=== Exercise prompt ===
Your task is to copy every record exactly.

= = = =

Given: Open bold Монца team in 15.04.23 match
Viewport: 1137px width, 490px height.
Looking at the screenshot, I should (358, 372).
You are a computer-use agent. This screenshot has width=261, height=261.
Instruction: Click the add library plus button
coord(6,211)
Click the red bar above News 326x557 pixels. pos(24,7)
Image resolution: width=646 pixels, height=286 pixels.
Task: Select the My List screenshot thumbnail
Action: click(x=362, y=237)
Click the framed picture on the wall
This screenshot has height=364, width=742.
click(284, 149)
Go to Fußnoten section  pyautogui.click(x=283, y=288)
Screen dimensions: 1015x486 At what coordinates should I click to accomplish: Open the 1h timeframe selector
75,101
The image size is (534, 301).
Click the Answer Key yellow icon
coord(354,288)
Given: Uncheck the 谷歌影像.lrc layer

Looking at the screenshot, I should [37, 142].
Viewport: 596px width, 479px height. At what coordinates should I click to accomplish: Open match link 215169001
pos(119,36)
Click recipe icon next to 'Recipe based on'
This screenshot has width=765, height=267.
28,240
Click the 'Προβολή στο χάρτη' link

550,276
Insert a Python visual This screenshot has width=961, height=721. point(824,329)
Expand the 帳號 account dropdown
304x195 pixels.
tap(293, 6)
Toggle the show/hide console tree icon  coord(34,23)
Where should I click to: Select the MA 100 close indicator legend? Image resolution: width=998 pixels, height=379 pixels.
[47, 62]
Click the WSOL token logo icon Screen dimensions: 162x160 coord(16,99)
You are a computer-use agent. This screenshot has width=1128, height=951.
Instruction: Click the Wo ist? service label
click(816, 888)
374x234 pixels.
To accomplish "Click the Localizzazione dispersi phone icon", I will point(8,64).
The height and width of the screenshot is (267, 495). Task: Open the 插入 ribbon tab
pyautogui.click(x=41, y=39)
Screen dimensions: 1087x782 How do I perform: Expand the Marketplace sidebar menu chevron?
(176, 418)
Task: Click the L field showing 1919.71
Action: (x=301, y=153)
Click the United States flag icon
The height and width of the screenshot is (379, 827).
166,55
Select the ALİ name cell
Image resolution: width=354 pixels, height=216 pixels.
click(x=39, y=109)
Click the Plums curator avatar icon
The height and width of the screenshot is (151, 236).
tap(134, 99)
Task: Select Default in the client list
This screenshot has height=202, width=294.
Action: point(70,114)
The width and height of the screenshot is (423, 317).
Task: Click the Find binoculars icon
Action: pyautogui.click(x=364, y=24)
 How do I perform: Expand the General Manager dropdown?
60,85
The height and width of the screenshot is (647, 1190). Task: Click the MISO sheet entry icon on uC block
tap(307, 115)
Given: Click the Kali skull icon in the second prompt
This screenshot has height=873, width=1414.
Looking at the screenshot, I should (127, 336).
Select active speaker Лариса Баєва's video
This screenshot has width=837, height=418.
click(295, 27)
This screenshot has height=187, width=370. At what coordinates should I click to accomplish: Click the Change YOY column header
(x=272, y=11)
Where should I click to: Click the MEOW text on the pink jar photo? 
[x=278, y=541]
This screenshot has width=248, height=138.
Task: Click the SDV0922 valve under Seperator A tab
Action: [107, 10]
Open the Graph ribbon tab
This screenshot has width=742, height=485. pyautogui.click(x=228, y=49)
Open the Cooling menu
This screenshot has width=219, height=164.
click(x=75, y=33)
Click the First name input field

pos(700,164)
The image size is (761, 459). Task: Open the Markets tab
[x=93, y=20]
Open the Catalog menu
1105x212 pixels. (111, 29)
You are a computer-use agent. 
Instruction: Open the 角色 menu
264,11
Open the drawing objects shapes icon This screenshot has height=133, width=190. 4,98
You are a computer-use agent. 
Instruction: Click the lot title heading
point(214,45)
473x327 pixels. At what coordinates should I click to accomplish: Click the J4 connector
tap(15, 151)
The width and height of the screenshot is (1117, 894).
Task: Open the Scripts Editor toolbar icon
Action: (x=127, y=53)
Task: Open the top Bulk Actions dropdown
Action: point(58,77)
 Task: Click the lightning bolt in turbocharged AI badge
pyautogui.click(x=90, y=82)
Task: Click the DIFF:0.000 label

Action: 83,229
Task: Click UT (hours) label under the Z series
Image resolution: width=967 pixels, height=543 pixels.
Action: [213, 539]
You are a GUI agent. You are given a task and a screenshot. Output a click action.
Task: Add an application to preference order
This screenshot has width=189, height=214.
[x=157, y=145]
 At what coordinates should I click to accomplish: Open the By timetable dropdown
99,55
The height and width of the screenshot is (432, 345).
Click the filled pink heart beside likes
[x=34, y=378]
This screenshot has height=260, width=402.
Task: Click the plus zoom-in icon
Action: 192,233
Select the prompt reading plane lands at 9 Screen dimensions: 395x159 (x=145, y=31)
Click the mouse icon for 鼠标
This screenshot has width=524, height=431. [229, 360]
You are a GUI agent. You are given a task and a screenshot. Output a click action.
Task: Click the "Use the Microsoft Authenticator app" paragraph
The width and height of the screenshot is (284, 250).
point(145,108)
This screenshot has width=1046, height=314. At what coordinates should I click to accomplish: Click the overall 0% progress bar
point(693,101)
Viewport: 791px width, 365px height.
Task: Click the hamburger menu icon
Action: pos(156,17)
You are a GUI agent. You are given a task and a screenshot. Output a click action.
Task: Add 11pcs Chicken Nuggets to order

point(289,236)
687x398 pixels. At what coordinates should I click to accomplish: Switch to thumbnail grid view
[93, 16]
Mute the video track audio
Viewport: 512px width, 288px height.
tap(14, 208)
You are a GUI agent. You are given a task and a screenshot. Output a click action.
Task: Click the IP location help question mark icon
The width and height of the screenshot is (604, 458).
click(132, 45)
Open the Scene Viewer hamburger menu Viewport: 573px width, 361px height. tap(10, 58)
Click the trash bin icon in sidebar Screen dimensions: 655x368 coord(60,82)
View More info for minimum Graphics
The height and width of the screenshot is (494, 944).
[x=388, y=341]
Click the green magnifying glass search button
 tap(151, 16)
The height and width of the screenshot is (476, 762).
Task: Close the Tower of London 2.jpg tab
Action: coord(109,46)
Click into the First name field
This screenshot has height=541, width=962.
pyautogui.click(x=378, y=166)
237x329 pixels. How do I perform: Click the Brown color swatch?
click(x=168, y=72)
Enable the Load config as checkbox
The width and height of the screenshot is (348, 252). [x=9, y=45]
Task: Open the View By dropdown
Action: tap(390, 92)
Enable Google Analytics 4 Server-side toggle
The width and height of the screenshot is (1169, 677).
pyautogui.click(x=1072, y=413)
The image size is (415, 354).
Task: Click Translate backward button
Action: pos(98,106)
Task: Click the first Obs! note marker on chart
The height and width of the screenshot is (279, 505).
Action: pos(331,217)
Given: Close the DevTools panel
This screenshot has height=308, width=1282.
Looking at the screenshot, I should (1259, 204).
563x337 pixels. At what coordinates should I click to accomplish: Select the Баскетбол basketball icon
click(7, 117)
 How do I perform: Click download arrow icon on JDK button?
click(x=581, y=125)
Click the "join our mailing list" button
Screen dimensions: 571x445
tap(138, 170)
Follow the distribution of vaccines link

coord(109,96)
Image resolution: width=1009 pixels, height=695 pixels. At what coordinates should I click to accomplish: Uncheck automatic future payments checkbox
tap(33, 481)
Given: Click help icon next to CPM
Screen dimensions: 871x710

= = = =

=== Solution ===
Given: Open bold Монца team in 15.04.23 match
Viewport: 1137px width, 490px height.
Looking at the screenshot, I should (358, 372).
You are a computer-use agent. This screenshot has width=261, height=261.
Instruction: Click the add library plus button
coord(6,211)
Click the red bar above News 326x557 pixels. pos(24,7)
Image resolution: width=646 pixels, height=286 pixels.
Task: Select the My List screenshot thumbnail
Action: click(x=362, y=237)
Click the framed picture on the wall
This screenshot has height=364, width=742.
click(284, 149)
Go to Fußnoten section  pyautogui.click(x=283, y=288)
Screen dimensions: 1015x486 At what coordinates should I click to accomplish: Open the 1h timeframe selector
75,101
The image size is (534, 301).
Click the Answer Key yellow icon
coord(354,288)
Given: Uncheck the 谷歌影像.lrc layer

Looking at the screenshot, I should [37, 142].
Viewport: 596px width, 479px height. At what coordinates should I click to accomplish: Open match link 215169001
pos(119,36)
Click recipe icon next to 'Recipe based on'
This screenshot has width=765, height=267.
28,240
Click the 'Προβολή στο χάρτη' link

550,276
Insert a Python visual This screenshot has width=961, height=721. point(824,329)
Expand the 帳號 account dropdown
304x195 pixels.
tap(293, 6)
Toggle the show/hide console tree icon  coord(34,23)
Where should I click to: Select the MA 100 close indicator legend? Image resolution: width=998 pixels, height=379 pixels.
[47, 62]
Click the WSOL token logo icon Screen dimensions: 162x160 coord(16,99)
You are a computer-use agent. This screenshot has width=1128, height=951.
Instruction: Click the Wo ist? service label
click(816, 888)
374x234 pixels.
To accomplish "Click the Localizzazione dispersi phone icon", I will point(8,64).
The height and width of the screenshot is (267, 495). Task: Open the 插入 ribbon tab
pyautogui.click(x=41, y=39)
Screen dimensions: 1087x782 How do I perform: Expand the Marketplace sidebar menu chevron?
(176, 418)
Task: Click the L field showing 1919.71
Action: (x=301, y=153)
Click the United States flag icon
The height and width of the screenshot is (379, 827).
166,55
Select the ALİ name cell
Image resolution: width=354 pixels, height=216 pixels.
click(x=39, y=109)
Click the Plums curator avatar icon
The height and width of the screenshot is (151, 236).
tap(134, 99)
Task: Select Default in the client list
This screenshot has height=202, width=294.
Action: point(70,114)
The width and height of the screenshot is (423, 317).
Task: Click the Find binoculars icon
Action: pyautogui.click(x=364, y=24)
 How do I perform: Expand the General Manager dropdown?
60,85
The height and width of the screenshot is (647, 1190). Task: Click the MISO sheet entry icon on uC block
tap(307, 115)
Given: Click the Kali skull icon in the second prompt
This screenshot has height=873, width=1414.
Looking at the screenshot, I should (127, 336).
Select active speaker Лариса Баєва's video
This screenshot has width=837, height=418.
click(295, 27)
This screenshot has height=187, width=370. At what coordinates should I click to accomplish: Click the Change YOY column header
(x=272, y=11)
Where should I click to: Click the MEOW text on the pink jar photo? 
[x=278, y=541]
This screenshot has width=248, height=138.
Task: Click the SDV0922 valve under Seperator A tab
Action: [107, 10]
Open the Graph ribbon tab
This screenshot has width=742, height=485. pyautogui.click(x=228, y=49)
Open the Cooling menu
This screenshot has width=219, height=164.
click(x=75, y=33)
Click the First name input field

pos(700,164)
The image size is (761, 459). Task: Open the Markets tab
[x=93, y=20]
Open the Catalog menu
1105x212 pixels. (111, 29)
You are a computer-use agent. 
Instruction: Open the 角色 menu
264,11
Open the drawing objects shapes icon This screenshot has height=133, width=190. 4,98
You are a computer-use agent. 
Instruction: Click the lot title heading
point(214,45)
473x327 pixels. At what coordinates should I click to accomplish: Click the J4 connector
tap(15, 151)
The width and height of the screenshot is (1117, 894).
Task: Open the Scripts Editor toolbar icon
Action: (x=127, y=53)
Task: Open the top Bulk Actions dropdown
Action: point(58,77)
 Task: Click the lightning bolt in turbocharged AI badge
pyautogui.click(x=90, y=82)
Task: Click the DIFF:0.000 label

Action: 83,229
Task: Click UT (hours) label under the Z series
Image resolution: width=967 pixels, height=543 pixels.
Action: [213, 539]
You are a GUI agent. You are given a task and a screenshot. Output a click action.
Task: Add an application to preference order
This screenshot has width=189, height=214.
[x=157, y=145]
 At what coordinates should I click to accomplish: Open the By timetable dropdown
99,55
The height and width of the screenshot is (432, 345).
Click the filled pink heart beside likes
[x=34, y=378]
This screenshot has height=260, width=402.
Task: Click the plus zoom-in icon
Action: 192,233
Select the prompt reading plane lands at 9 Screen dimensions: 395x159 (x=145, y=31)
Click the mouse icon for 鼠标
This screenshot has width=524, height=431. [229, 360]
You are a GUI agent. You are given a task and a screenshot. Output a click action.
Task: Click the "Use the Microsoft Authenticator app" paragraph
The width and height of the screenshot is (284, 250).
point(145,108)
This screenshot has width=1046, height=314. At what coordinates should I click to accomplish: Click the overall 0% progress bar
point(693,101)
Viewport: 791px width, 365px height.
Task: Click the hamburger menu icon
Action: pos(156,17)
You are a GUI agent. You are given a task and a screenshot. Output a click action.
Task: Add 11pcs Chicken Nuggets to order

point(289,236)
687x398 pixels. At what coordinates should I click to accomplish: Switch to thumbnail grid view
[93, 16]
Mute the video track audio
Viewport: 512px width, 288px height.
tap(14, 208)
You are a GUI agent. You are given a task and a screenshot. Output a click action.
Task: Click the IP location help question mark icon
The width and height of the screenshot is (604, 458).
click(132, 45)
Open the Scene Viewer hamburger menu Viewport: 573px width, 361px height. tap(10, 58)
Click the trash bin icon in sidebar Screen dimensions: 655x368 coord(60,82)
View More info for minimum Graphics
The height and width of the screenshot is (494, 944).
[x=388, y=341]
Click the green magnifying glass search button
 tap(151, 16)
The height and width of the screenshot is (476, 762).
Task: Close the Tower of London 2.jpg tab
Action: coord(109,46)
Click into the First name field
This screenshot has height=541, width=962.
pyautogui.click(x=378, y=166)
237x329 pixels. How do I perform: Click the Brown color swatch?
click(x=168, y=72)
Enable the Load config as checkbox
The width and height of the screenshot is (348, 252). [x=9, y=45]
Task: Open the View By dropdown
Action: tap(390, 92)
Enable Google Analytics 4 Server-side toggle
The width and height of the screenshot is (1169, 677).
pyautogui.click(x=1072, y=413)
The image size is (415, 354).
Task: Click Translate backward button
Action: pos(98,106)
Task: Click the first Obs! note marker on chart
The height and width of the screenshot is (279, 505).
Action: pos(331,217)
Given: Close the DevTools panel
This screenshot has height=308, width=1282.
Looking at the screenshot, I should (1259, 204).
563x337 pixels. At what coordinates should I click to accomplish: Select the Баскетбол basketball icon
click(7, 117)
 How do I perform: Click download arrow icon on JDK button?
click(x=581, y=125)
Click the "join our mailing list" button
Screen dimensions: 571x445
tap(138, 170)
Follow the distribution of vaccines link

coord(109,96)
Image resolution: width=1009 pixels, height=695 pixels. At what coordinates should I click to accomplish: Uncheck automatic future payments checkbox
tap(33, 481)
Given: Click help icon next to CPM
Screen dimensions: 871x710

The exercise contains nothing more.